- GOAL OF THE EXERCISE -
Write out every line below that contains "Découvrez".

(Dataset records)
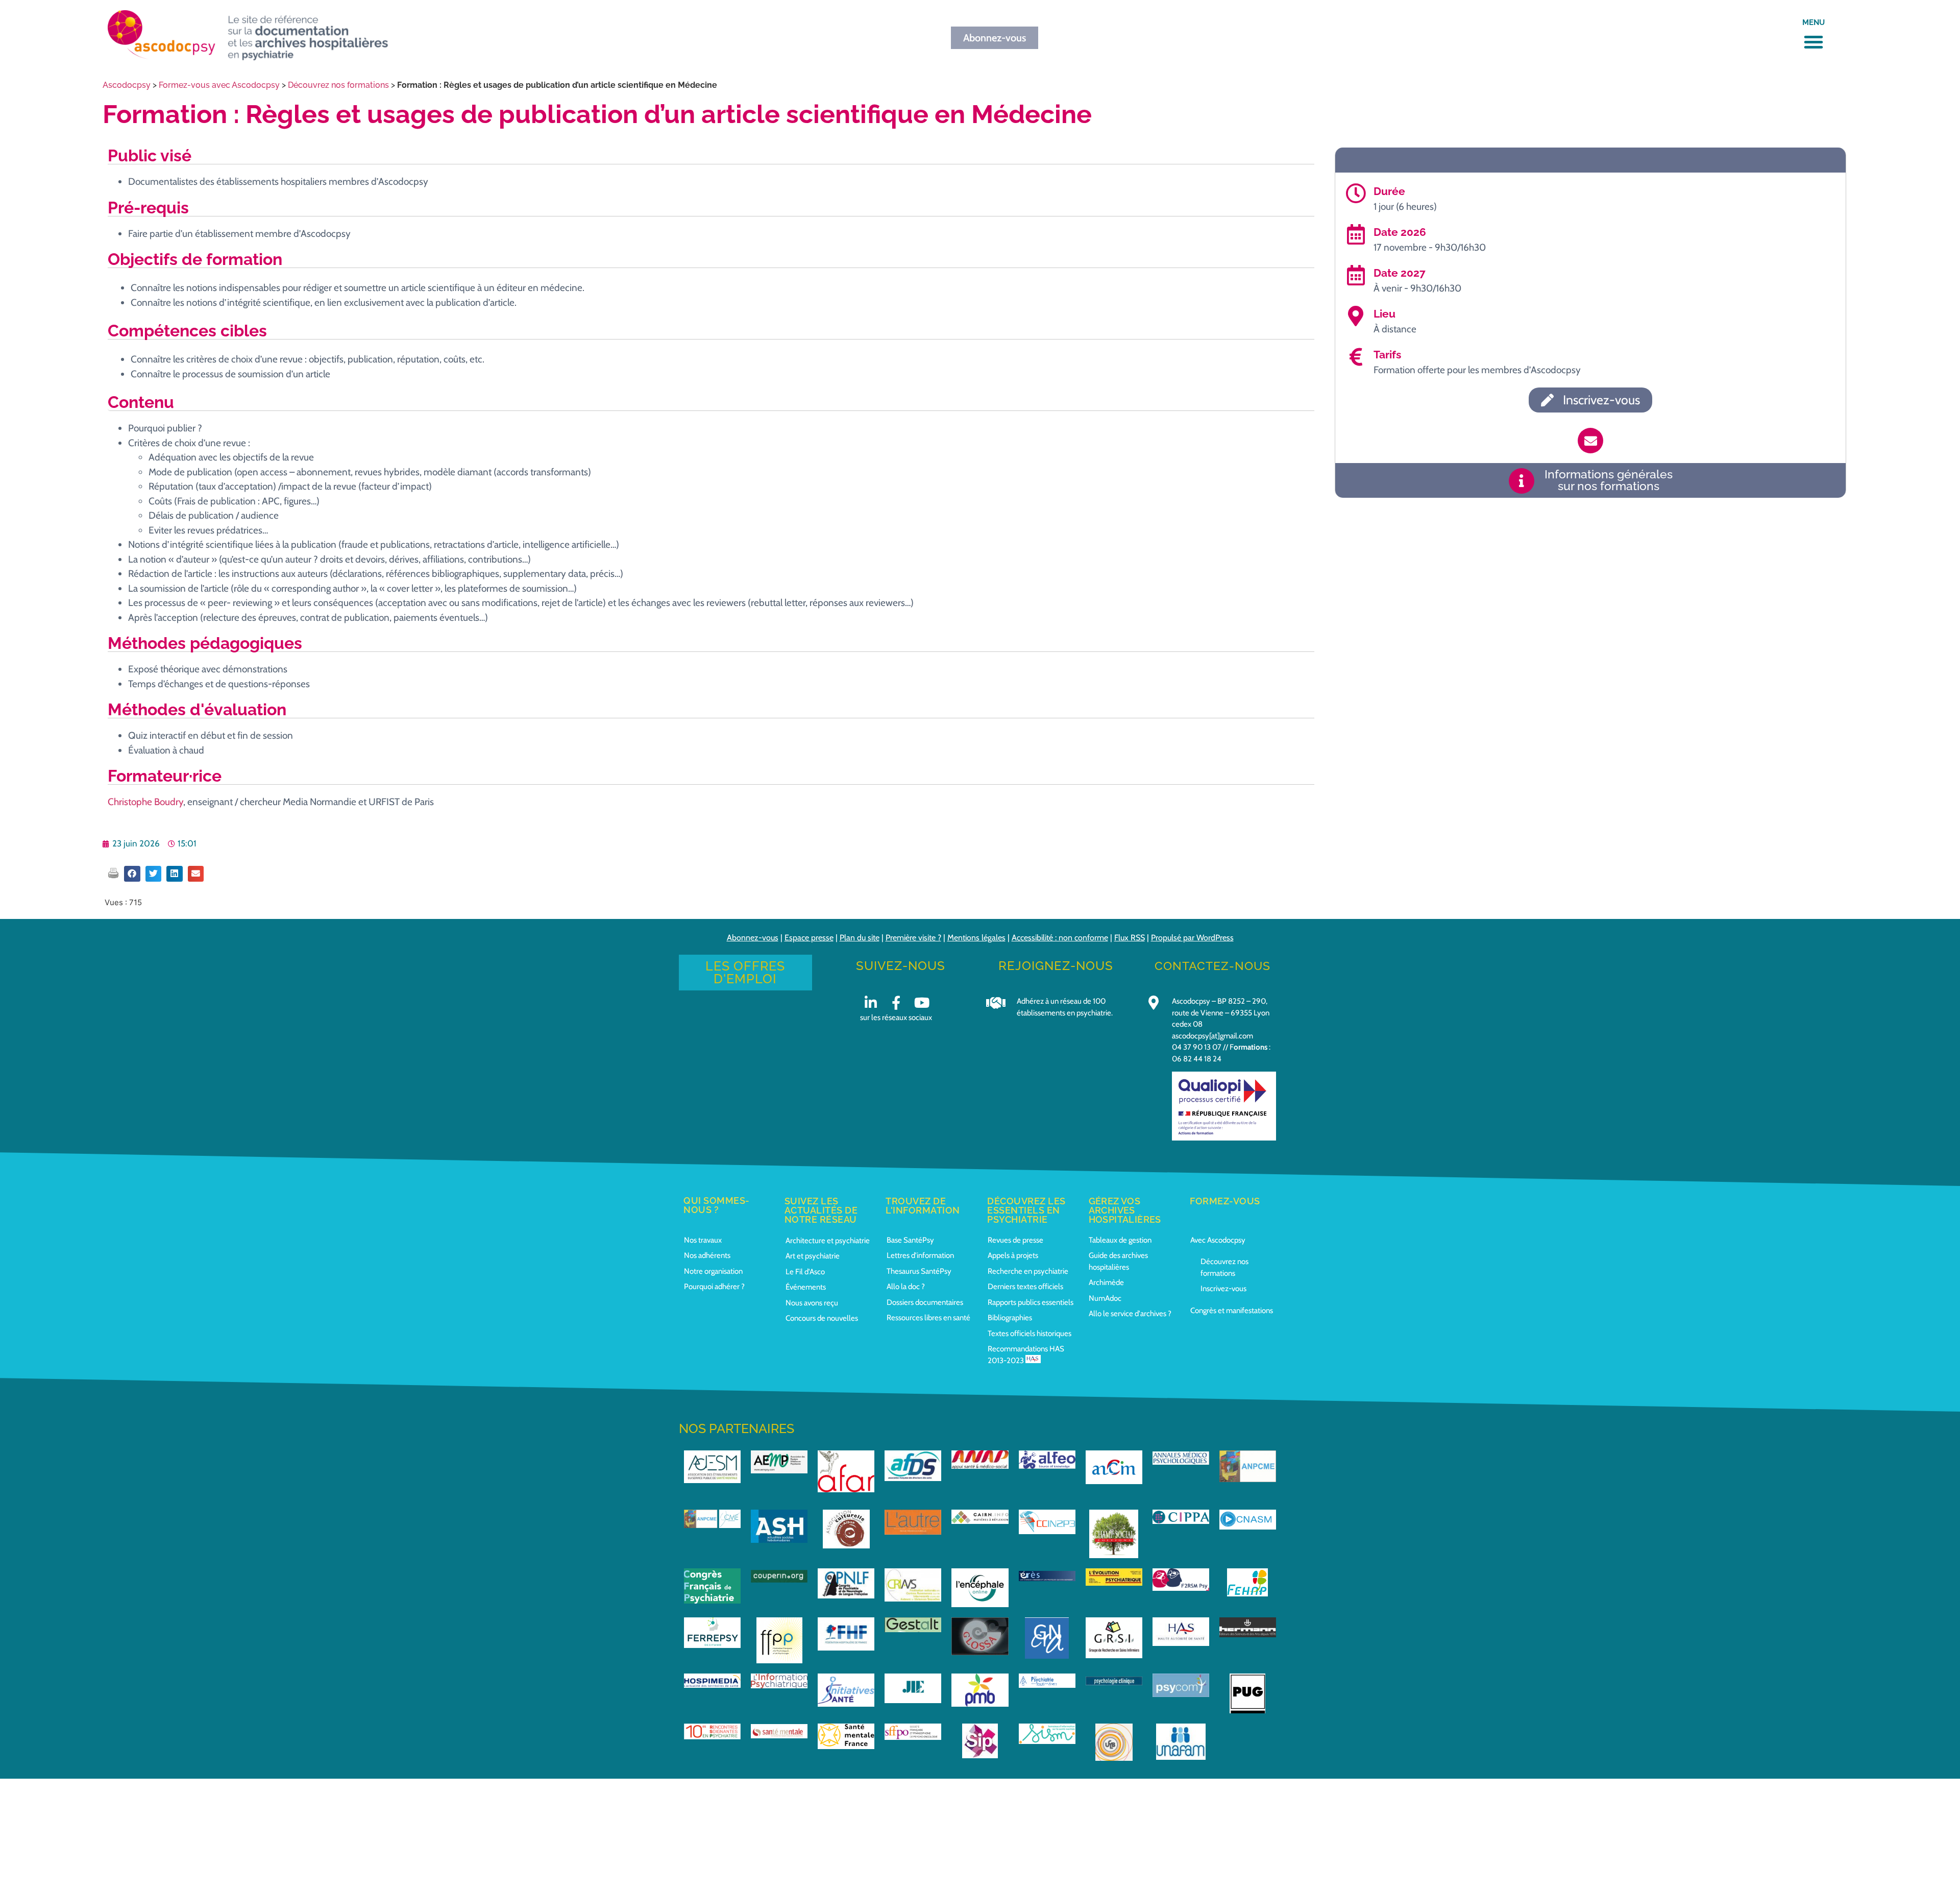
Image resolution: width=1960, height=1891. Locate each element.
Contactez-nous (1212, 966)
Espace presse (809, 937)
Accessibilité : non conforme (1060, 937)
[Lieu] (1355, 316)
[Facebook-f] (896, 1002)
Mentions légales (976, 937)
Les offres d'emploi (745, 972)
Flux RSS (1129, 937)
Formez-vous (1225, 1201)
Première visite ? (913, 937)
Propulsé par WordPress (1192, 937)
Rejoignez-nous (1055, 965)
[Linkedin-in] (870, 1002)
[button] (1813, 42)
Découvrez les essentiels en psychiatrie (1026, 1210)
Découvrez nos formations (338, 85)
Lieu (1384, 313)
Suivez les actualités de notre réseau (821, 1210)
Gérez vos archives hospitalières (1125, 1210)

- EXERCISE OUTPUT -
Découvrez les essentiels en psychiatrie (1026, 1210)
Découvrez nos formations (338, 85)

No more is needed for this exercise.